** Start Supplied material **
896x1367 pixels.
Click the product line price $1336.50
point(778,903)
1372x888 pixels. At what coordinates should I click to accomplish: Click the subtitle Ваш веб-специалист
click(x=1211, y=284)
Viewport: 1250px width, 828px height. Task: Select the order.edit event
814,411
** End Supplied material **
** Start Supplied material **
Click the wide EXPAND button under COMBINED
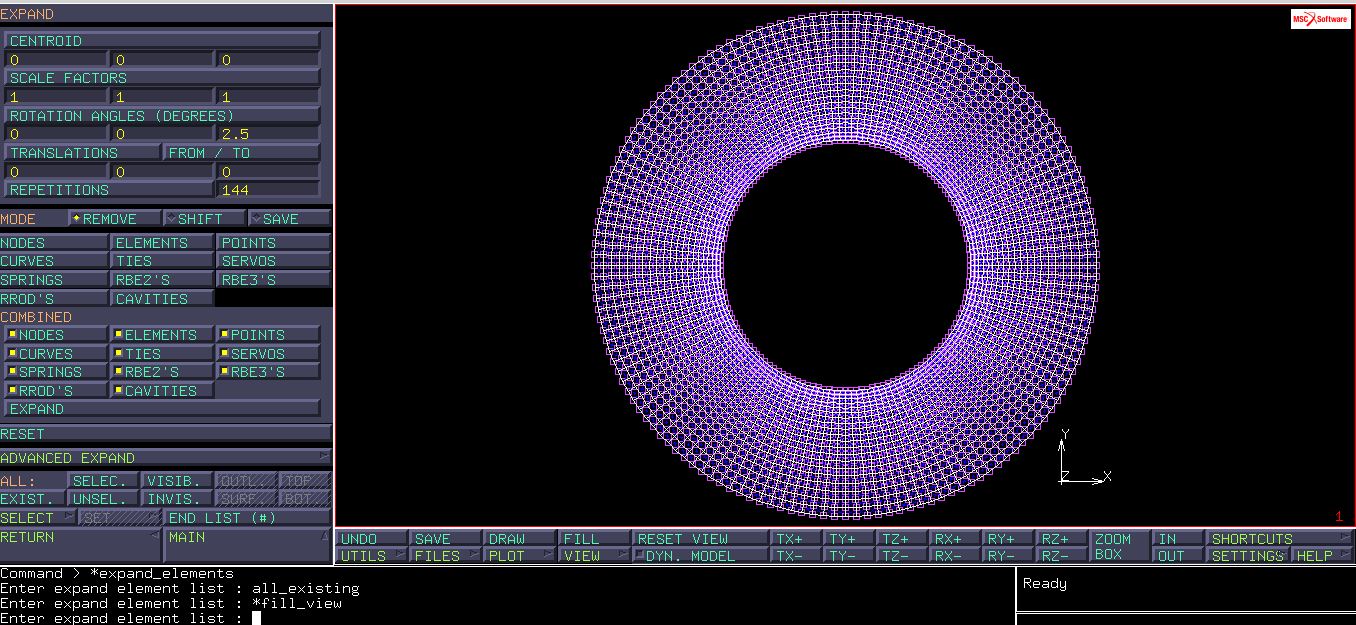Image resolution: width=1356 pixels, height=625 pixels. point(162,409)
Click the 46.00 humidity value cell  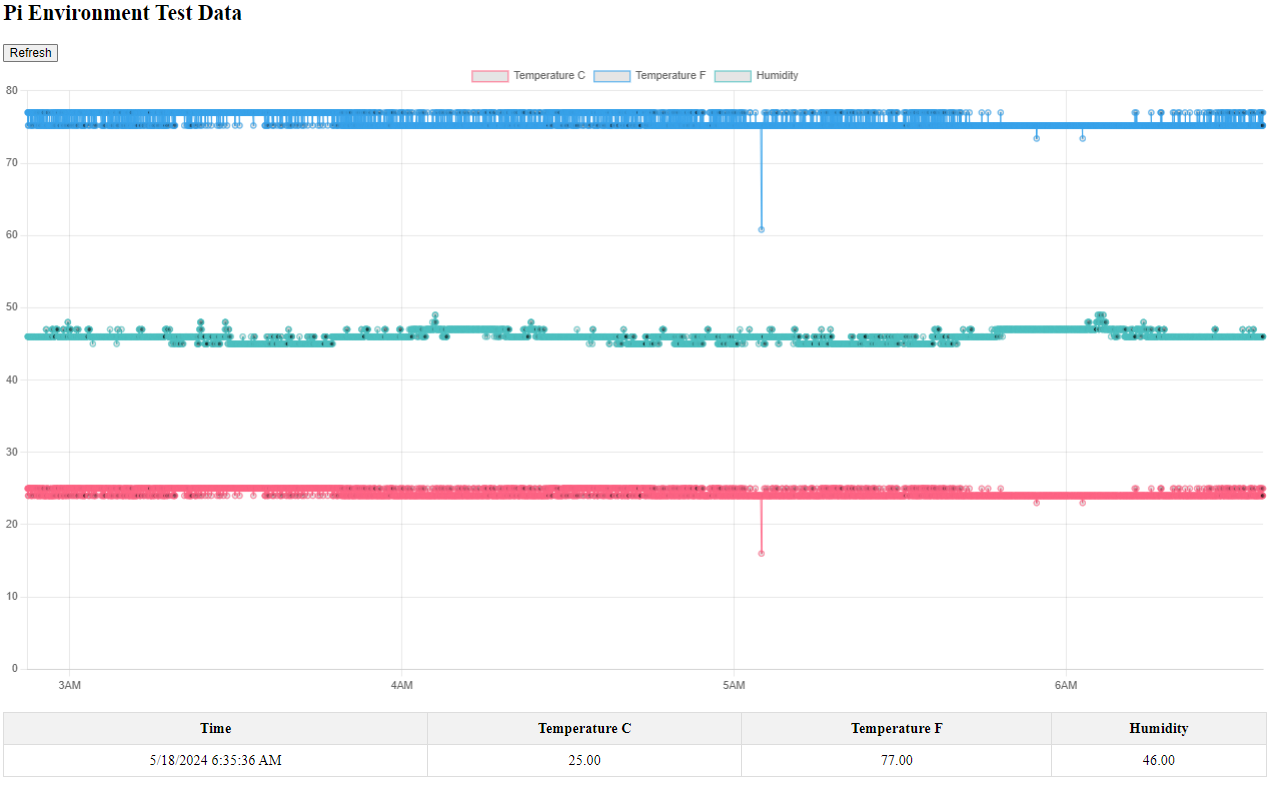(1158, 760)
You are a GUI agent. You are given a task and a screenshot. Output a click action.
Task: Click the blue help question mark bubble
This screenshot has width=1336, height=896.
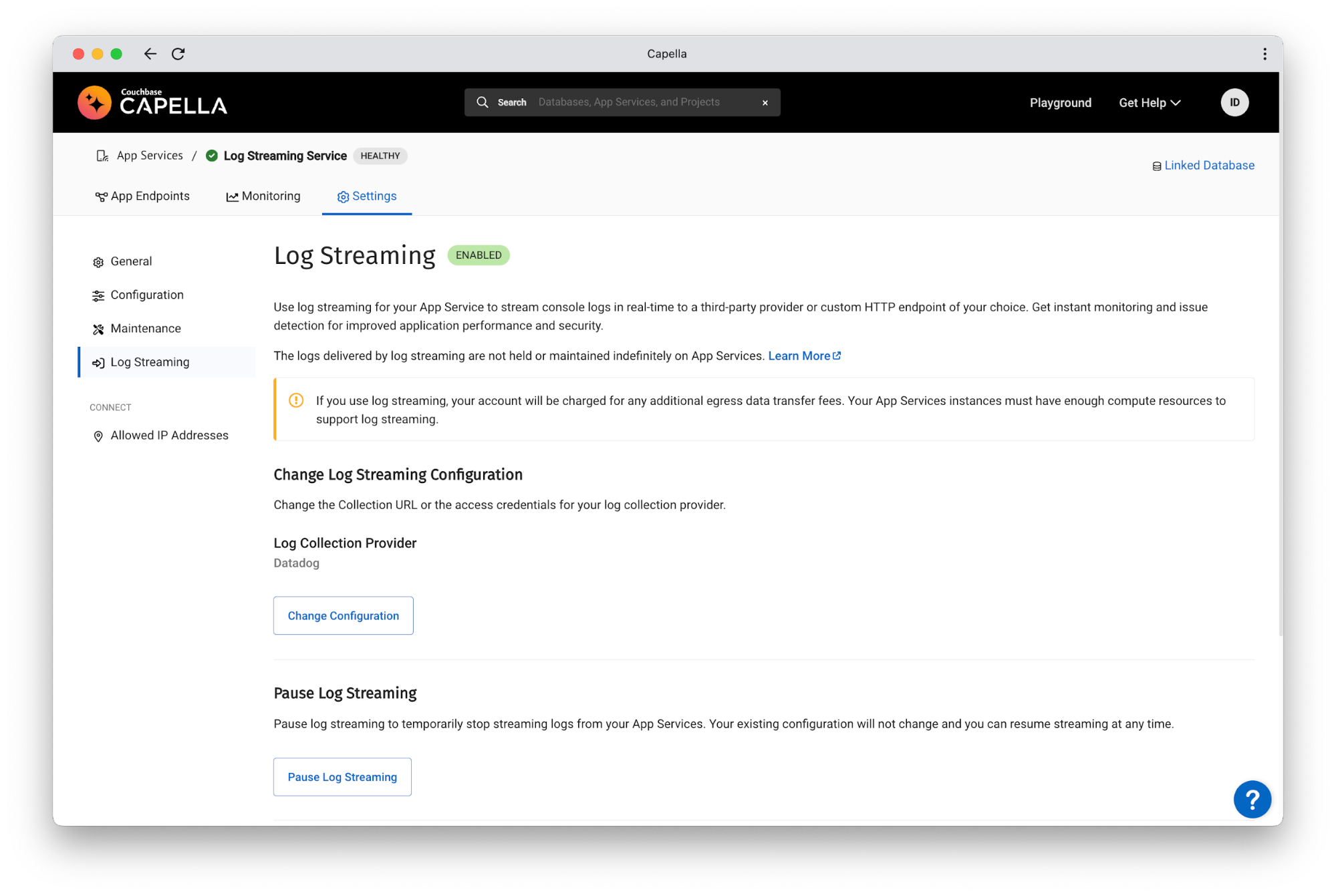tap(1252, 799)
** End Supplied material **
## Requirements
Rewrite the rows from the line with "You are a GUI" to the line with "tap(1252, 799)", replacing "blue" with "green" and keeping everything else the same. Leave the pictures out of your answer.

## Task result
You are a GUI agent. You are given a task and a screenshot. Output a click action.
Task: Click the green help question mark bubble
This screenshot has width=1336, height=896.
tap(1252, 799)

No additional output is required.